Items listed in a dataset

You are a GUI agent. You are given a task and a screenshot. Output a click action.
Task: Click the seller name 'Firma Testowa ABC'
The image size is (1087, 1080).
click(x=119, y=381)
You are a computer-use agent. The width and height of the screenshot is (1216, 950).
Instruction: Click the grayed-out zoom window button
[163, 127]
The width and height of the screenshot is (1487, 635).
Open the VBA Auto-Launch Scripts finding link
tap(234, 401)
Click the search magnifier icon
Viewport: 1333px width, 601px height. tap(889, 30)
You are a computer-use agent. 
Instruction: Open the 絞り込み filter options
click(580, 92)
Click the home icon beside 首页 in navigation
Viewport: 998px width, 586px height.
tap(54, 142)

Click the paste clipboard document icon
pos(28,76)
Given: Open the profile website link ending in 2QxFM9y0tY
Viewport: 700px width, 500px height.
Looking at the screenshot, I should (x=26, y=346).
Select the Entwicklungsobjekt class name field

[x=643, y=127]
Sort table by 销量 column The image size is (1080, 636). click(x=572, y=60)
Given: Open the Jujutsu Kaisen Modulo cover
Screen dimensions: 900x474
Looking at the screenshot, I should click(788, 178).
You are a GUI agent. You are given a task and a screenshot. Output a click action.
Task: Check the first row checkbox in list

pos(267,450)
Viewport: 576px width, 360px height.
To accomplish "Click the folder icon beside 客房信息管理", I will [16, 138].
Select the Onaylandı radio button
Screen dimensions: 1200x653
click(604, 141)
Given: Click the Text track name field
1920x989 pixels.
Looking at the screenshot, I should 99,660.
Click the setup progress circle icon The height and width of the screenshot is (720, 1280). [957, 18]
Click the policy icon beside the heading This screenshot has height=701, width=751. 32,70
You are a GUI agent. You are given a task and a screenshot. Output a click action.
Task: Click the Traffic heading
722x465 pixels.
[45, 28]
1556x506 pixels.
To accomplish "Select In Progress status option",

WHAT IS BEING ASKED: Exactly as shown, repeat every record.

EXERCISE ANSWER:
You are a GUI agent. You are given a task and a screenshot. Output a click action.
Task: Click the seller name 'Firma Testowa ABC'
The image size is (1087, 1080).
click(x=119, y=381)
You are a computer-use agent. The width and height of the screenshot is (1216, 950).
Instruction: Click the grayed-out zoom window button
[163, 127]
The width and height of the screenshot is (1487, 635).
Open the VBA Auto-Launch Scripts finding link
tap(234, 401)
Click the search magnifier icon
Viewport: 1333px width, 601px height. tap(889, 30)
You are a computer-use agent. 
Instruction: Open the 絞り込み filter options
click(580, 92)
Click the home icon beside 首页 in navigation
Viewport: 998px width, 586px height.
tap(54, 142)

Click the paste clipboard document icon
pos(28,76)
Given: Open the profile website link ending in 2QxFM9y0tY
Viewport: 700px width, 500px height.
Looking at the screenshot, I should (x=26, y=346).
Select the Entwicklungsobjekt class name field

[x=643, y=127]
Sort table by 销量 column The image size is (1080, 636). click(x=572, y=60)
Given: Open the Jujutsu Kaisen Modulo cover
Screen dimensions: 900x474
Looking at the screenshot, I should click(788, 178).
You are a GUI agent. You are given a task and a screenshot. Output a click action.
Task: Check the first row checkbox in list

pos(267,450)
Viewport: 576px width, 360px height.
To accomplish "Click the folder icon beside 客房信息管理", I will [16, 138].
Select the Onaylandı radio button
Screen dimensions: 1200x653
click(604, 141)
Given: Click the Text track name field
1920x989 pixels.
Looking at the screenshot, I should 99,660.
Click the setup progress circle icon The height and width of the screenshot is (720, 1280). [957, 18]
Click the policy icon beside the heading This screenshot has height=701, width=751. 32,70
You are a GUI agent. You are given a task and a screenshot. Output a click action.
Task: Click the Traffic heading
722x465 pixels.
[45, 28]
1556x506 pixels.
To accomplish "Select In Progress status option",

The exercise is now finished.